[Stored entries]
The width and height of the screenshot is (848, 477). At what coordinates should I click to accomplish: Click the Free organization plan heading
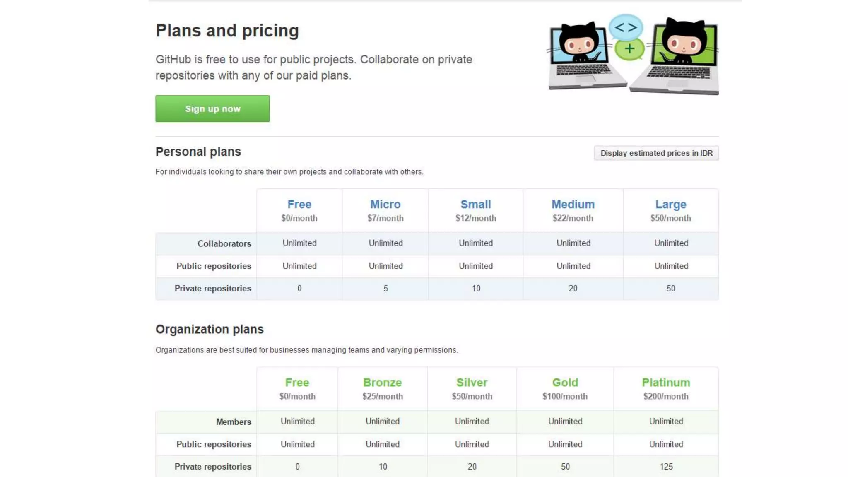point(297,383)
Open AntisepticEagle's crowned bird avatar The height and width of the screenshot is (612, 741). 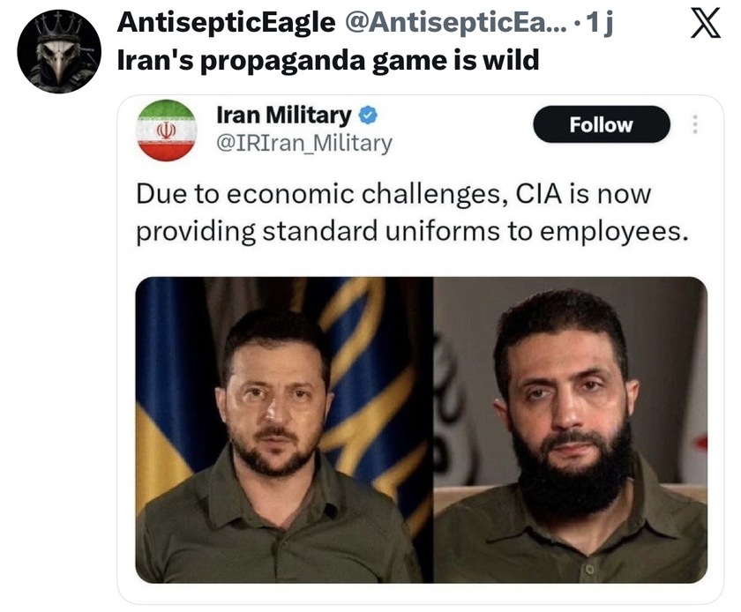click(59, 51)
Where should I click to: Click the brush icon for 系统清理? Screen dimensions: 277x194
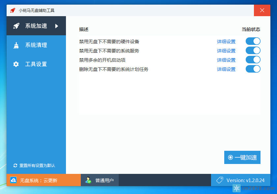click(16, 45)
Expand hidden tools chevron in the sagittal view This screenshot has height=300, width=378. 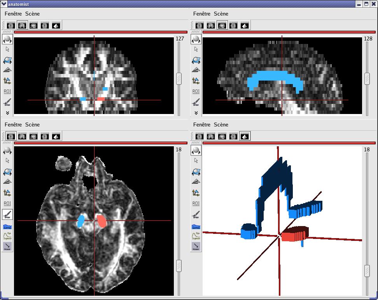pos(196,113)
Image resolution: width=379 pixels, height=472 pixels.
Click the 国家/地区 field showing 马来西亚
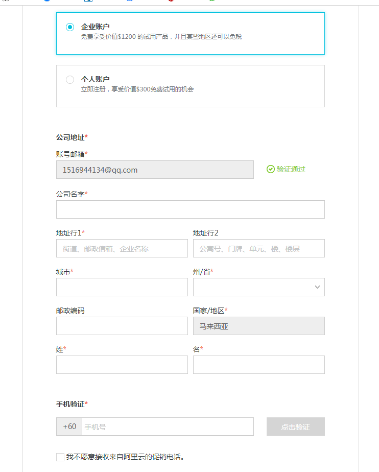tap(258, 326)
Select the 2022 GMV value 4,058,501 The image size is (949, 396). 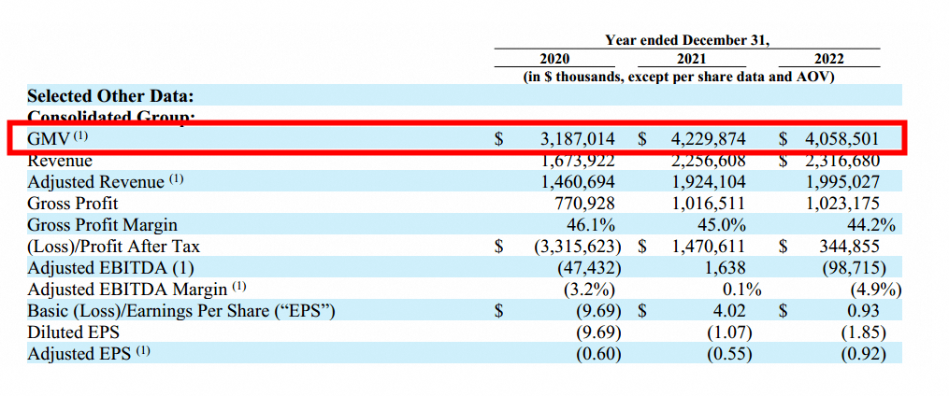point(841,139)
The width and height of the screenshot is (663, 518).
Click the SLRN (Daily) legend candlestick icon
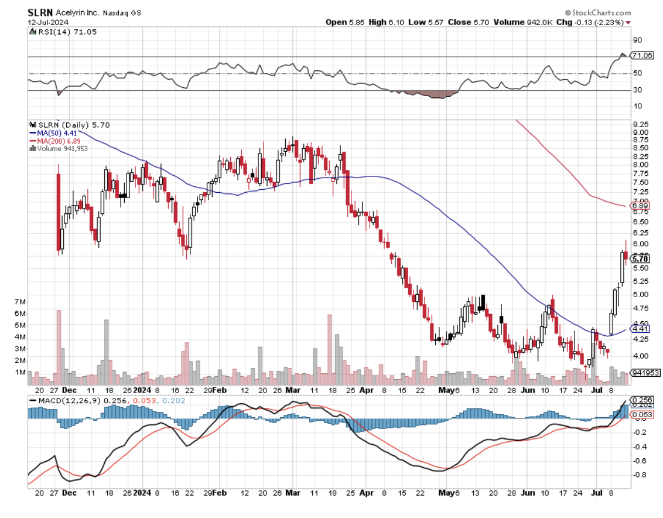pos(32,125)
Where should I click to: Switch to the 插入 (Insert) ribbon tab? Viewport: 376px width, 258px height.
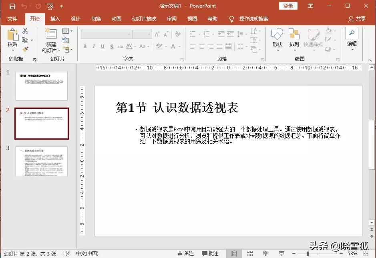click(x=55, y=18)
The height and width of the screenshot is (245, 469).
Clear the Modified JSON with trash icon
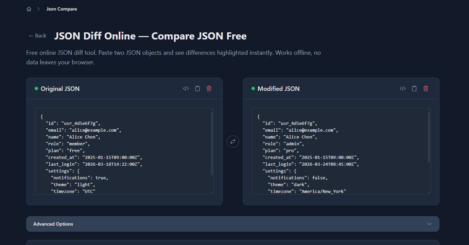click(x=426, y=88)
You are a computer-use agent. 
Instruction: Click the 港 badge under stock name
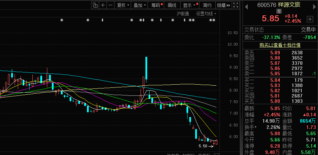279,11
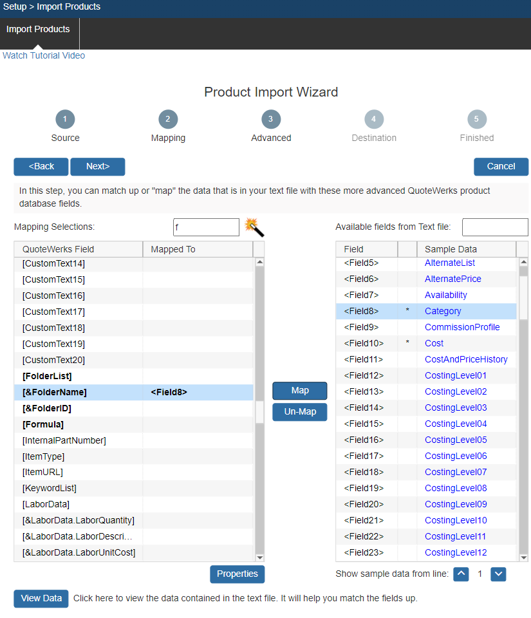Select step 3 Advanced circle

271,119
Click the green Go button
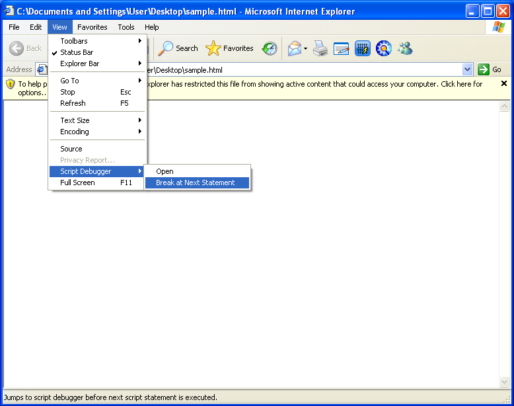This screenshot has width=514, height=406. coord(490,69)
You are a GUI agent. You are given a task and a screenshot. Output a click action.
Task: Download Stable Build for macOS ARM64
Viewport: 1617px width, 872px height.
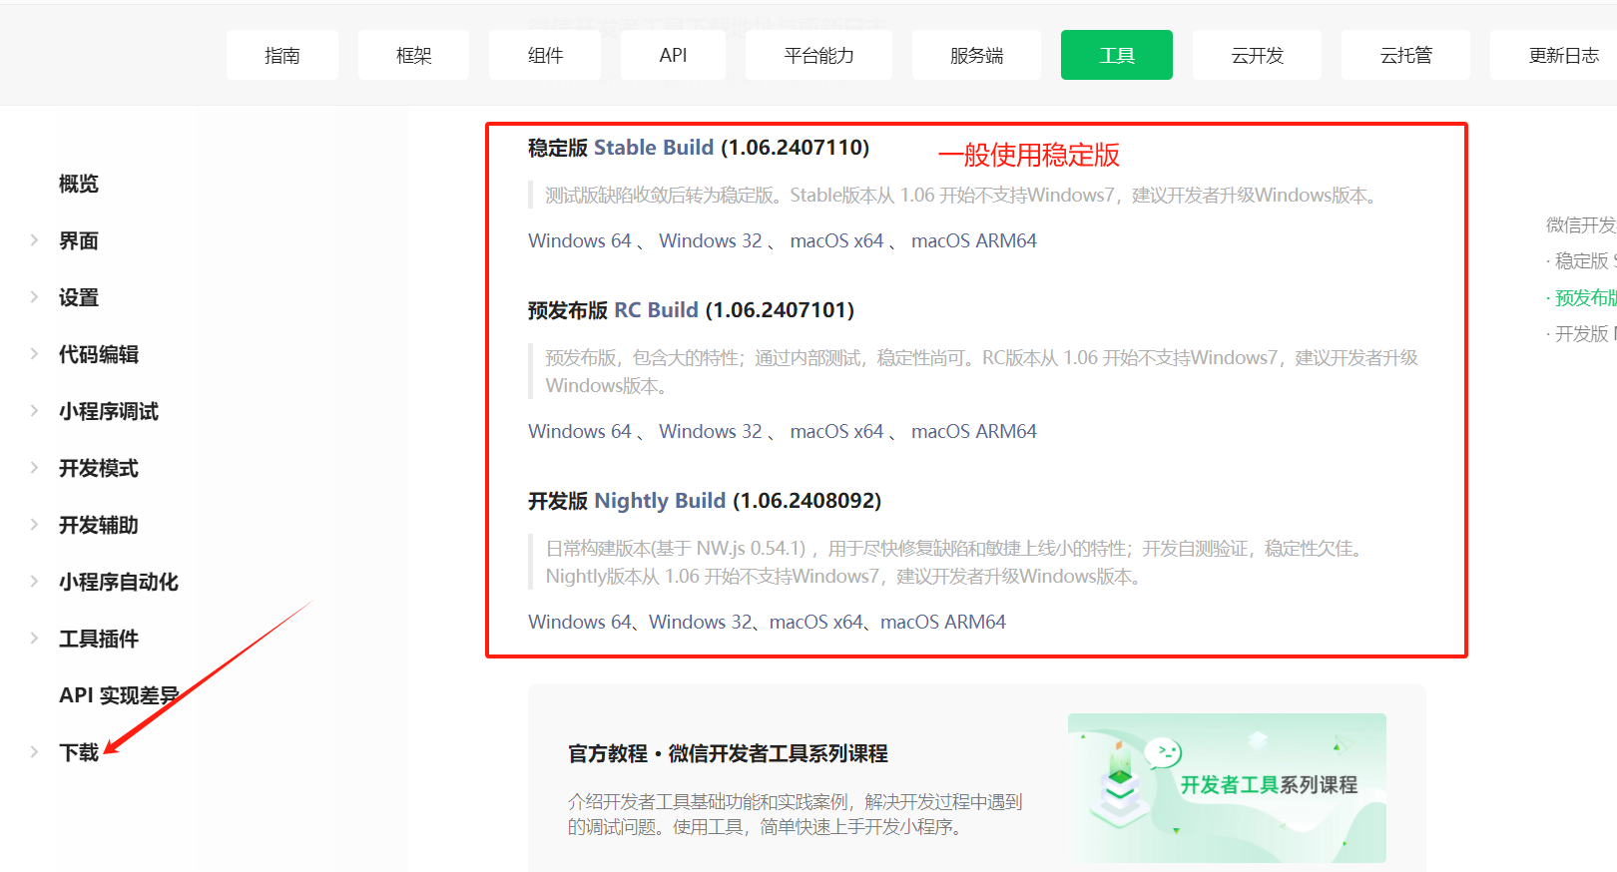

ASSIGNMENT:
Filter the data for the string "agent". Copy each matching line.

EXERCISE RESPONSE:
You are a computer-use agent. 
You are a GUI agent. You are given a task and a screenshot. Output a click action.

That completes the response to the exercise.